### 任务要求
请把下方介绍 Elasticsearch 自动补全的文章全文逐字重新打出来，不作任何改动。

### 选定文本
┄┄┄┄┄┄┄┄┄┄

SpringCloud——分布式搜索elasticsearch之自动补全

最新推荐文章于 2024-05-14 15:13:43 发布

原首

最新推荐文章于 2024-05-14 15:13:43 发布

阅读量603

点赞数

文章标签： elasticsearch spring cloud 分布式

本文链接：https://blog.csdn.net/qq_52227892/article/details/131117001

版权

前言：在Elasticsearch中，自动补全（Autocomplete）是一种功能，它允许用户在输入搜索词的过程中获得即时的补全建议或建议列表。自动补全功能通常在搜索框或搜索引擎的用户界面中使用，旨在提供更快速和更准确的搜索体验。简而言之：自动补全是一种搜索功能，它可以帮助我们更快速地找到我们想要的内容。你可能已经在一些网站或应用程序的搜索框中见过它。当你开始输入搜索词时，它会自动显示一些相关的建议或完成词，帮助你选择或补全你的搜索词。

举个例子，假设你在一个电商网站上搜索商品，当你输入关键词时，自动补全会立即显示一些相关的商品名称或类别供你选择。这样，你就不需要输入完整的搜索词，而是从建议列表中选择一个，这其中就使用了自动补全功能。

1、拼音分词器

什么是拼音分词器？

拼音分词器是一种在中文文本中将汉字转换为对应拼音的工具。它可以将中文文本分解为拼音首字母或完整拼音，并将其作为词汇进行索引和搜索。

┄┄┄┄┄┄┄┄┄┄

### 数据集摘录
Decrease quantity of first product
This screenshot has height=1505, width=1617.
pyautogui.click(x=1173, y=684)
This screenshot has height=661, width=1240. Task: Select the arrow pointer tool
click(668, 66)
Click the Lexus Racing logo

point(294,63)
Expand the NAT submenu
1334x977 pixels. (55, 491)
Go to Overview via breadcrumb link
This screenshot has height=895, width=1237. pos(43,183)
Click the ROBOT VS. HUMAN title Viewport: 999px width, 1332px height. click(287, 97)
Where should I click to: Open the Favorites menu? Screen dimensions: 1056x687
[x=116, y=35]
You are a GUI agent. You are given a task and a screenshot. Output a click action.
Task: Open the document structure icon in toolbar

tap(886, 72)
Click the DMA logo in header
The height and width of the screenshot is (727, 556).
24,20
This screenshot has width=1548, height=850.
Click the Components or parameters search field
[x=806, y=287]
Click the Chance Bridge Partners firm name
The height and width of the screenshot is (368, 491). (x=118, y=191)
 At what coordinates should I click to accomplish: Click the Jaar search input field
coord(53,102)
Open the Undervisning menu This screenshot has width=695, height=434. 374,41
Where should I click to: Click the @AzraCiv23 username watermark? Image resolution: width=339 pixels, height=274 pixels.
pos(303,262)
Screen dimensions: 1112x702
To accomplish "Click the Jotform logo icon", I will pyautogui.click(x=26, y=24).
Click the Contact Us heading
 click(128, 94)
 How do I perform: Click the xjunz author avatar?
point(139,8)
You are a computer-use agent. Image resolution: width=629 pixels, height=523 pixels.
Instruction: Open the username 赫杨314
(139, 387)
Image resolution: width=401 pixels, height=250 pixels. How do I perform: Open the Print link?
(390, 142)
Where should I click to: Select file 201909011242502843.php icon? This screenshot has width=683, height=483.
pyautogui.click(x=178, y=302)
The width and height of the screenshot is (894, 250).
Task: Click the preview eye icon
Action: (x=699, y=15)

┄┄┄┄┄┄┄┄┄┄

### 参考答案
SpringCloud——分布式搜索elasticsearch之自动补全

最新推荐文章于 2024-05-14 15:13:43 发布

原首

最新推荐文章于 2024-05-14 15:13:43 发布

阅读量603

点赞数

文章标签： elasticsearch spring cloud 分布式

本文链接：https://blog.csdn.net/qq_52227892/article/details/131117001

版权

前言：在Elasticsearch中，自动补全（Autocomplete）是一种功能，它允许用户在输入搜索词的过程中获得即时的补全建议或建议列表。自动补全功能通常在搜索框或搜索引擎的用户界面中使用，旨在提供更快速和更准确的搜索体验。简而言之：自动补全是一种搜索功能，它可以帮助我们更快速地找到我们想要的内容。你可能已经在一些网站或应用程序的搜索框中见过它。当你开始输入搜索词时，它会自动显示一些相关的建议或完成词，帮助你选择或补全你的搜索词。

举个例子，假设你在一个电商网站上搜索商品，当你输入关键词时，自动补全会立即显示一些相关的商品名称或类别供你选择。这样，你就不需要输入完整的搜索词，而是从建议列表中选择一个，这其中就使用了自动补全功能。

1、拼音分词器

什么是拼音分词器？

拼音分词器是一种在中文文本中将汉字转换为对应拼音的工具。它可以将中文文本分解为拼音首字母或完整拼音，并将其作为词汇进行索引和搜索。